Я пришел к выводу, что в жизни мене не удастся достичь всего, чего хочется. Я убеждал себя, что все мы идем на тот или иной компромисс, и если ожидания чересчур высоки, то ты обречен на разочарование. Мне стало ясно, что удовлетворился я чем-то отнюдь не «высоким», но не знал, что с этим поделать. Я двигался дальше именно с той смесью цинизма и оптимизма, которая представлялась мне подходящей. Так или иначе, я функционировал.
Я даже побывал в Японии, как и собирался вначале.
Я не нашел никого, с кем мог бы разделить свою жизнь. Для этого была только Пинк — Пинк и вся ее семья, а нас разделяла пропасть, которую я не осмеливался перейти. Я даже не осмеливался слишком часто думать о ней. Это было бы слишком опасно для моего равновесия. Я жил с ощущением ее, и говорил себе, что таков уж я есть. Одинокий.
Годы шли, как гусеничный трактор в Дахау, приближаясь к предпоследнему дню тысячелетия.
Сан-Франциско отмечал двухтысячный год с большой помпой. Кому было дело, что город медленно разрушается, что цивилизация разваливается, превращаясь в истерию? Давайте веселиться!
В последний день 1999 года я стоял на дамбе Золотых Ворот.
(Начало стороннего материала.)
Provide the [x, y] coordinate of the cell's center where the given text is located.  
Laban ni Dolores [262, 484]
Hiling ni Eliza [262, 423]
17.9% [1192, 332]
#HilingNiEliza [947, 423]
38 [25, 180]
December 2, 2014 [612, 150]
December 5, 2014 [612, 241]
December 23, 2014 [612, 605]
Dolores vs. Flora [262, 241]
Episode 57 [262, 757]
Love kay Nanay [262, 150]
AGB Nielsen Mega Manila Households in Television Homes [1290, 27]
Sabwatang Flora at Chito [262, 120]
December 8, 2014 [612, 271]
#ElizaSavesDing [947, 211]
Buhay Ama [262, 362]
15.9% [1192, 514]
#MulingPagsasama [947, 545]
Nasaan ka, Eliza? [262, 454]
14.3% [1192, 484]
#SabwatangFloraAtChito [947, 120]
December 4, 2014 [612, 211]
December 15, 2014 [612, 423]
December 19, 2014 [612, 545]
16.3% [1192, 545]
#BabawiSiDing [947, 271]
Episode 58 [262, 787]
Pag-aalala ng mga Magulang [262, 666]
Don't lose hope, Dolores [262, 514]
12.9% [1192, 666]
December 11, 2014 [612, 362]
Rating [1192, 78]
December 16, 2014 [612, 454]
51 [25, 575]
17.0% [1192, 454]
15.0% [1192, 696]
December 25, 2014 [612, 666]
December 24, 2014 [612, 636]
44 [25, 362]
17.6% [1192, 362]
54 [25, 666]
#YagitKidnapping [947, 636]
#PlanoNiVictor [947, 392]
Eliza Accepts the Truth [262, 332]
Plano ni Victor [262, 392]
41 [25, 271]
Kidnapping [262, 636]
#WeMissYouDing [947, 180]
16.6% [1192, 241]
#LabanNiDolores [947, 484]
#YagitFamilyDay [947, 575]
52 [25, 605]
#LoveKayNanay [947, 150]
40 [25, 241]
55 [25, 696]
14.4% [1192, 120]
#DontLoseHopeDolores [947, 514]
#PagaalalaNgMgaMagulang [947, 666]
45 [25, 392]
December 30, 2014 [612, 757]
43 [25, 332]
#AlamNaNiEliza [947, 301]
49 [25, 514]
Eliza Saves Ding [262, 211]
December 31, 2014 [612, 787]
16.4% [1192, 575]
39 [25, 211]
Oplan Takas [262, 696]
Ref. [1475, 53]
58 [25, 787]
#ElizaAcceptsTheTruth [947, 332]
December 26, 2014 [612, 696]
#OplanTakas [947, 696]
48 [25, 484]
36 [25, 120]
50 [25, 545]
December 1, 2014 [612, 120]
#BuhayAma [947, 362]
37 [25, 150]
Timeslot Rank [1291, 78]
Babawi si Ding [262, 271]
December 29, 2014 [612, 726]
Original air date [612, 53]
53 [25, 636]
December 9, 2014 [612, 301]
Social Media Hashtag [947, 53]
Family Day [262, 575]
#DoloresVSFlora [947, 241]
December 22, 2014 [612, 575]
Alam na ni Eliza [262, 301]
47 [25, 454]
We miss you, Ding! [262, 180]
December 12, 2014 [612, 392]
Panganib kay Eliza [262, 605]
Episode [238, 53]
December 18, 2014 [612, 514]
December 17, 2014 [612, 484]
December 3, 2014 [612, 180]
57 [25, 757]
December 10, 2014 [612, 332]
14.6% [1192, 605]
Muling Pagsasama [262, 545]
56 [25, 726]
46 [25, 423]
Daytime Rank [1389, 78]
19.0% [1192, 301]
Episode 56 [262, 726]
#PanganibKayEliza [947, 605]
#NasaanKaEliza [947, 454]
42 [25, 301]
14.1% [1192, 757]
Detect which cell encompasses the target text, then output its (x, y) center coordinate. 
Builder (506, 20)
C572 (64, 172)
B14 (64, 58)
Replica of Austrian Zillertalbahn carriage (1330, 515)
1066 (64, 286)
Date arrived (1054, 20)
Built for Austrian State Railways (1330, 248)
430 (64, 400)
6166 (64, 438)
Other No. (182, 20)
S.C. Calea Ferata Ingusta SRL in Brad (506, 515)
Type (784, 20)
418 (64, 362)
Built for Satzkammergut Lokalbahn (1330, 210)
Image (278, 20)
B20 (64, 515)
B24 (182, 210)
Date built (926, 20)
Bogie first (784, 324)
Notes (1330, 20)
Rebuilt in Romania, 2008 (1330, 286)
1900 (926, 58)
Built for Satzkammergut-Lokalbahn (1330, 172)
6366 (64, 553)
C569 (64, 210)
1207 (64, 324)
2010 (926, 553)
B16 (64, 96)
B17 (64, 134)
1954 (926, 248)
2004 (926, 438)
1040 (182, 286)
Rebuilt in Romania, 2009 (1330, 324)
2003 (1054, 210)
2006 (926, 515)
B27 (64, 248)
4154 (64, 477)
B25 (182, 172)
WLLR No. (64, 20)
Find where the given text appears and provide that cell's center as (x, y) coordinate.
Солнце заходило над Тихим океаном, над Японией, которая оказалась мало отличающейся от Штатов, если не считать того, что населяли ее новые самураи. Позади меня апокалиптическим фейерверком — подделкой под празднество — рвались первые бомбы, соперничая с заревом пылающих заданий: изгои общества по-своему участвовали в торжествах. Город изнемогал под бременем нищеты, стремясь съехать в какой-то подземный Сан- Андреасский разлом. Вспоминались орбитальные атомные бомбы, летавшие где-то над головой; они были готовы вырастить свои грибы, когда другие возможности будут исчерпаны.